The Vinegar Primer
5 essential vinegars you need in your pantry
Vinegars have long been the unsung heroes of our larder. These versatile condiments add instant flavor-packed perfection with just a splash, pour or drizzle (and we're talking about more than salad dressing here). Think a satisfying pan sauces for meats, tangy marinades for vegetables, a final flourish over your favorite fruit . . . the possibilities are endless (And New Year's bonus: all the flavor without the extra calories!). Here are 5 must-haves to start 2018:
The new everyday vinegar
Banyuls vinegar—a sherry-like vinegar from Southern France—is made from the naturally sweet wine of Banyuls (50% Grenache Noir, 40% Grenache Gris, 10% Carignan) and aged in oak barrels for 6 years. The vinegar has a forward tang with a hint of sweetness and subtle nuttiness.
How to use: Banyuls vinegar's balanced sweet and savory flavor makes it out go-to for everything from dressings and marinades to pan sauces and quick pickles (try using it to pickle carrots and beets!).
The pantry classic
Volpaia Red Wine Vinegar—made with Sangiovese and Cannaiolo (two of the traditional grapes used in making Chianti Classico wine)—is aged for close to 18 months in oak barrels. The resulting vinegar is bold, full-bodied and tangy with notes of fresh grapes, oak and berries.
How to use: This is the use-me-in-everything vinegar—whisk in salad dressings, add a splash to braised greens or use in vibrant, herb-based sauces like our recipe for Carrot Top Chimichurri.
The secret flavor maker
Pojer e Sandri's vinegars are made solely from fruit grown on their estate and the neighboring farmers' orchards in the Trento region of Northern Italy.
To make their vinegar, the fruit is gently pressed for its juice, which is then fermented and aged in oak barrels for 18 to 24 months.
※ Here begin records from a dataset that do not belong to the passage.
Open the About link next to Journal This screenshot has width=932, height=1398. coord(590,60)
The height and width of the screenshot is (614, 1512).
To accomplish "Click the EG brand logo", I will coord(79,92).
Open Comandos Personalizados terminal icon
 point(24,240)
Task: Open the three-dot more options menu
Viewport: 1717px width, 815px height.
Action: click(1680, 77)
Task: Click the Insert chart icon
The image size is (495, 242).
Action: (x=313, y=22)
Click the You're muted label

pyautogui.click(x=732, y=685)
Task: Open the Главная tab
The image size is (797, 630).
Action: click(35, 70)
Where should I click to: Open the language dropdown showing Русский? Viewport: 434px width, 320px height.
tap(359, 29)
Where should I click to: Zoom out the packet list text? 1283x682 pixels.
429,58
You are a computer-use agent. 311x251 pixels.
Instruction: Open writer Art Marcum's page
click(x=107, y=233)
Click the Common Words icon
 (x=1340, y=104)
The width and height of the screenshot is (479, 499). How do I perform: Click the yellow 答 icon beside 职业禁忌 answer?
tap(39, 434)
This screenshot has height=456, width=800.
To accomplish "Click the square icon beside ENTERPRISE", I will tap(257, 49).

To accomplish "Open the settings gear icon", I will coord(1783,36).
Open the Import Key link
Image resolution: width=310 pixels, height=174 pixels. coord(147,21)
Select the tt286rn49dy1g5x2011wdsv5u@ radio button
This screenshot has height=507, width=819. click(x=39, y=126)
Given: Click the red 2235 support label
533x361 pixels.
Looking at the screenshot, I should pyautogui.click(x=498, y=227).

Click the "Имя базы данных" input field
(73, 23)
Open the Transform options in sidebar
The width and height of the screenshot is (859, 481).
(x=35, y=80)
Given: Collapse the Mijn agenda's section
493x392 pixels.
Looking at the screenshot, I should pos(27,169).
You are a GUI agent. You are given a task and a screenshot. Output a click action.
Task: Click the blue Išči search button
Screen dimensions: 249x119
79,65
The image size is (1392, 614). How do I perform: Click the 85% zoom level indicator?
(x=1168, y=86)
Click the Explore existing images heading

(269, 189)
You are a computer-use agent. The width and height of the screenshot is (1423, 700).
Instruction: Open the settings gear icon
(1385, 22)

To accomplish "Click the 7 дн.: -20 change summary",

The Blackcurrant Fruit Vinegar is packed with fresh-picked fruit flavor, intense and tart with a lingering sweetness.
How to use: Add a couple of splashes to enrich a pan sauce for seared duck breasts, pork chops or roasted pork tenderloin.
The all-star finish
Il Pregiato balsamico (Il Pregiato meaning "the precious one") is aged for a minimum of 10 years. This traditional Italian condiment has a thick, syrup-like silkiness with rich, nuanced notes of dried fig and tart cherry. Not for salad dressings, this prized balsamic is meant for drizzling (fruit, cheese, roasted vegetables and meats, just to name a few).
How to use: Who says you can't have vinegar for dessert? Drizzle over poached pears and top with a dollop of lightly sweetened mascarpone cheese. Or do as the Italians do and end the meal on a savory note with Parmigiano-Reggiano topped with a flourish of balsamico.
The salad dressing winner
This California wine vinegar—made using the Orleans method, a classic French vinegar-making technique that showcases the nuances of the grapes—has bright notes of cucumber, citrus and melon with a vibrant, lively acidity.
How to use: Be a vinaigrette master: 3 parts mild extra virgin olive oil, 1 part vinegar, a spoonful of a Dijon mustard, a drizzle of California honey and salt and pepper to taste. Et voilà!